Blessed Piergiorgio Frassati wrote about “that pure joy you can have only in the mountains”. And as a keen mountain-lover I wonder: do the mountains have a special spiritual gift and can they really influence our spiritual life?
This may sound remarkably apt now due to the PyeongChang Winter Olympics: could they be also a spiritual event? I asked some of the world’s top skiers, who spend their lives among the best mountains on earth, taking advantage of the World Cup in Cortina d’Ampezzo.

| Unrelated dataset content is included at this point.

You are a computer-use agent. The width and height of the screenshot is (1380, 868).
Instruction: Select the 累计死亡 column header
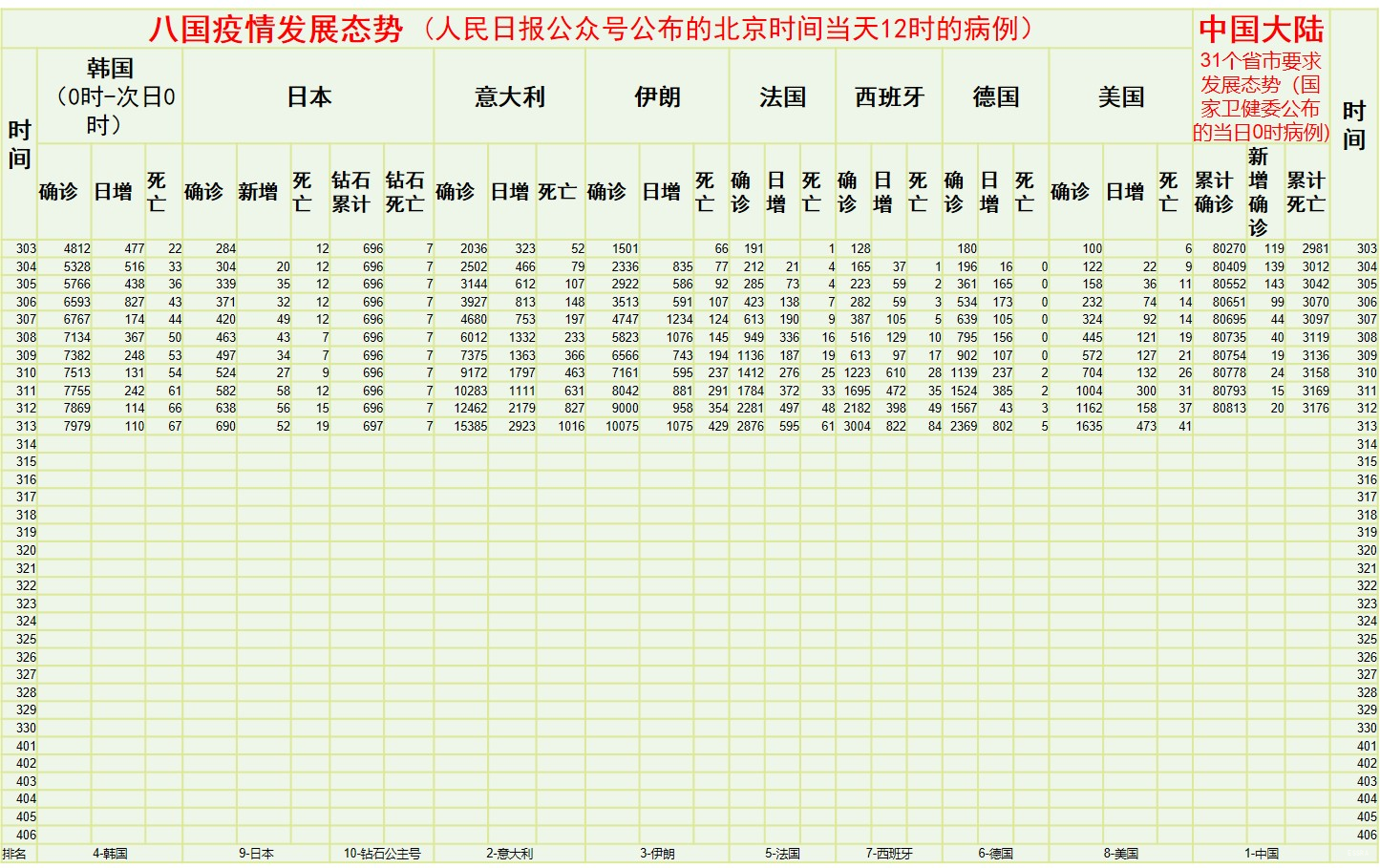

Sofia Goggia, ranked 3 in 2017 World Cup, is very clear: “I am always giving thanks, my heart is full of gratitude, since I think we should not take anything for granted. I am Catholic, even if not very practising since I am always travelling, but I search for beauty everywhere, I always prepare my eyes for beauty. I feel moved by the beauty that surrounds me and I won’t ever get tired of it.”
According to 2016 World Cup winner Lara Gut beauty is important but more important is “education and how I was raised: they taught me to appreciate what is positive, it was not just beauty of places.”
Nicol Delago connects mountains with sense of “freedom”, which is exactly what 2014 and 2015 World Cup winner Anna Veith says: “When I choose to run in a closed slope, going fast in downhill, while the sun arises from the beautiful mountains I feel a sense of freedom”.
The same freedom meets also “happiness” in 2017 5th ranked Federica Brignone’s words: “Being in the mountains gives me all what I need to be free and happy, it makes me think, if I am down it cheers me up through the energy of the mountains and of the sun. This is very spiritual, for me meditation is not standing indoors, but moving outdoors”. Anna Hofer says that “the moutains are a symbol of strength and silence. It is just me and nothing else, no noise”.
It is a very private matter, in fact Lindsey Vonn prefered not to answer my questions. Instead great ’90 downhill skier Kristian Ghedina gets very personal: “My mother died and she is probably watching me from the sky. I crossed myself and I prayed to have her help before the races, but I believe in what I see. In fact I have a primal relationship with my mountains, which I could never leave, and actually mountains are my religion”.
We may then let Saint John Paul II’s words resound: “these mountains arouse in the heart the sense of infinity with the desire to lift the mind to what is sublime”.